After years of suffering, Mary finally decided the marriage had to end. But did she ask Don for a divorce? No, she asked him to go to a marriage counselor with her. But the fact was, it was already too late for marriage counseling to do any good. Mary had decided long ago to end the marriage but wanted to appear to be giving Don a chance. She wanted to appear to be fair-minded. She wanted to appear to have given their marriage a real try with counseling.

When she and Don went to their first session she had already given up on it in her mind. She wanted to use the experience to help her articulate that she wanted a divorce—something that’s hard to say because once it’s said it can’t be unsaid. Once it’s said, the train is out of the station and it can’t go back. Mary thought counseling would help her find the courage.
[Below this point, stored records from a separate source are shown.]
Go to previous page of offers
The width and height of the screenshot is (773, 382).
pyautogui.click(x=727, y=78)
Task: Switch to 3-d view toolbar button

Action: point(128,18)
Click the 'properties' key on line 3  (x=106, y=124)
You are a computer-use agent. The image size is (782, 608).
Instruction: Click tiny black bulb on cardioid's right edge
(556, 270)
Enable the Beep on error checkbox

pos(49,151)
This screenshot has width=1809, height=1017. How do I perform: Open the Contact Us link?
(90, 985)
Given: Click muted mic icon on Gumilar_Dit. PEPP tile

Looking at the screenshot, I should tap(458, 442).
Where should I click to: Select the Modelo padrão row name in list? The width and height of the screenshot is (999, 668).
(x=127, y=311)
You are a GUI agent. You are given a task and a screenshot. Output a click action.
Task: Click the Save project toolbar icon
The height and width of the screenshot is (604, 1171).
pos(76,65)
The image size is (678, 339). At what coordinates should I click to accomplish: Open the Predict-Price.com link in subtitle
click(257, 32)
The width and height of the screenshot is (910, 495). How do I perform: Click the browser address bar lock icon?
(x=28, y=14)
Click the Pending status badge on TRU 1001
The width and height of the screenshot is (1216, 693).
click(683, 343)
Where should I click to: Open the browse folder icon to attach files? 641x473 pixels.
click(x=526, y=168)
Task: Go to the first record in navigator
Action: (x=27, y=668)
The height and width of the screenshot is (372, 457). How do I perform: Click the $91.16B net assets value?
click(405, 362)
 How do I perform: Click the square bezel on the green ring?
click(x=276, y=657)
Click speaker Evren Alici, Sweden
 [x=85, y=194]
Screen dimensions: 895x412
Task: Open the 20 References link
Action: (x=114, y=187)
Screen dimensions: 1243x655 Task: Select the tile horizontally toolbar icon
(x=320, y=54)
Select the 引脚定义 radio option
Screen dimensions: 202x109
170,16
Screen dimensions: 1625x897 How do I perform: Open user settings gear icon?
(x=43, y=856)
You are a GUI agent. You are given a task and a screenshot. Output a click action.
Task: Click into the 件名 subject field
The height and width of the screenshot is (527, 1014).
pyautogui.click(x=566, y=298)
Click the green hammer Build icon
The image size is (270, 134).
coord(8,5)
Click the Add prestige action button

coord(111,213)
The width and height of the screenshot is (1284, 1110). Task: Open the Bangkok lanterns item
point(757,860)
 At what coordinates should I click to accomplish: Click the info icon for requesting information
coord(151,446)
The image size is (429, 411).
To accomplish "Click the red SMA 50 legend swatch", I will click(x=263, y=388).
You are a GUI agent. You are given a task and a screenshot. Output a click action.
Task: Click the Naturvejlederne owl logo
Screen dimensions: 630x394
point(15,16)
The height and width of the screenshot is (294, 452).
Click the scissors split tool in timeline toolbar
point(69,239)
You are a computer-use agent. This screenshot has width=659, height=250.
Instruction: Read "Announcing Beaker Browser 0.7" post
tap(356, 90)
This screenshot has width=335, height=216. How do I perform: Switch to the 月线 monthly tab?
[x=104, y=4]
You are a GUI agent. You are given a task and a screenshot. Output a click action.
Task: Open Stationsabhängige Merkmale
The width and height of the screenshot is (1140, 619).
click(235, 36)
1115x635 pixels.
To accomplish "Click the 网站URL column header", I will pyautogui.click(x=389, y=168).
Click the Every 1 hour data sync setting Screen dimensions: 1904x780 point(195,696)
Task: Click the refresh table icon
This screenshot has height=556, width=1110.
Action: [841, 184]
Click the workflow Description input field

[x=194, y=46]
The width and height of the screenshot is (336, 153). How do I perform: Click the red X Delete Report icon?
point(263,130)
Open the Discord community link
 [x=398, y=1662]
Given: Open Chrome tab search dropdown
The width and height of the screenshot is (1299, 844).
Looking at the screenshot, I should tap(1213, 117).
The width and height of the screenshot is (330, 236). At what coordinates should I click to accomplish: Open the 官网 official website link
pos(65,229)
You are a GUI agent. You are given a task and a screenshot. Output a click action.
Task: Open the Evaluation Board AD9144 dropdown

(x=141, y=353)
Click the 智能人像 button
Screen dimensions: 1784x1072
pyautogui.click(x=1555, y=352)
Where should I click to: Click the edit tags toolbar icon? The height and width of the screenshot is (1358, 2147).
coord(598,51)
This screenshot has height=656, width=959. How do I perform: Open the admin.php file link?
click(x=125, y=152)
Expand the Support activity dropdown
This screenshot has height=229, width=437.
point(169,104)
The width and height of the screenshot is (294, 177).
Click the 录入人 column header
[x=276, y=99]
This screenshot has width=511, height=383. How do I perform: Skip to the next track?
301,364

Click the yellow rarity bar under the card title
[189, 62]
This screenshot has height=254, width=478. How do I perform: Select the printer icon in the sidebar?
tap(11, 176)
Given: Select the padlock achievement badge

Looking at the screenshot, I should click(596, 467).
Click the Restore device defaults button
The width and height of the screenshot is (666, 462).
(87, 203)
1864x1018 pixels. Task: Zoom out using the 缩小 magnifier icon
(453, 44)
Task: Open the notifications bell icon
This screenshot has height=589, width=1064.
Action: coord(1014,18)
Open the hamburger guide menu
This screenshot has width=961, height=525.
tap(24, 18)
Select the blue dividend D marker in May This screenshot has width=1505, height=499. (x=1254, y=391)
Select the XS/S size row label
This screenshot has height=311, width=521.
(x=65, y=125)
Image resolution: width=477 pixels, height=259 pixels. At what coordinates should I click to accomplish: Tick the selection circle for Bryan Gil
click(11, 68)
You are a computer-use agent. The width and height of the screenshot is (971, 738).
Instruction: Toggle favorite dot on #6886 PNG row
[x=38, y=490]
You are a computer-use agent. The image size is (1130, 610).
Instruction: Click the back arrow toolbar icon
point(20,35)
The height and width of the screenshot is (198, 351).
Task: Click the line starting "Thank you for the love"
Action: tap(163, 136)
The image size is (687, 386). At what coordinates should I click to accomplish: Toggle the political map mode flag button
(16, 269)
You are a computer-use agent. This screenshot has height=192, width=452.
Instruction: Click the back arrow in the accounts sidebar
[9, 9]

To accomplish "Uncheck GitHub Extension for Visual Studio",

The Right Fit with Your Therapist Is Critical

Sheila and Jeff were willing to be open-minded and were both ready to give counseling a try. But Jeff had found the therapist—recommended to him by a friend at work. After only a few minutes into their session together, Sheila perceived that the therapist was deferential to Jeff. She felt like he and Jeff were somehow on one side and she was on the other. She noticed her husband pouring on the charm, schmoozing the therapist and winning him over to Jeff’s side before she even had a chance to talk. She ended up walking out.

It’s important that both partners engage in the therapist selection process, and that both have equal and fair input. They need to find a therapist who is not aligned with one partner or the other in any way. They need to find a therapist who has experience working with couples and who can be totally impartial to both parties. Both partners have to feel completely comfortable with the therapist. If there’s any doubt, try another therapist and keep trying until you find one that’s right for both of you.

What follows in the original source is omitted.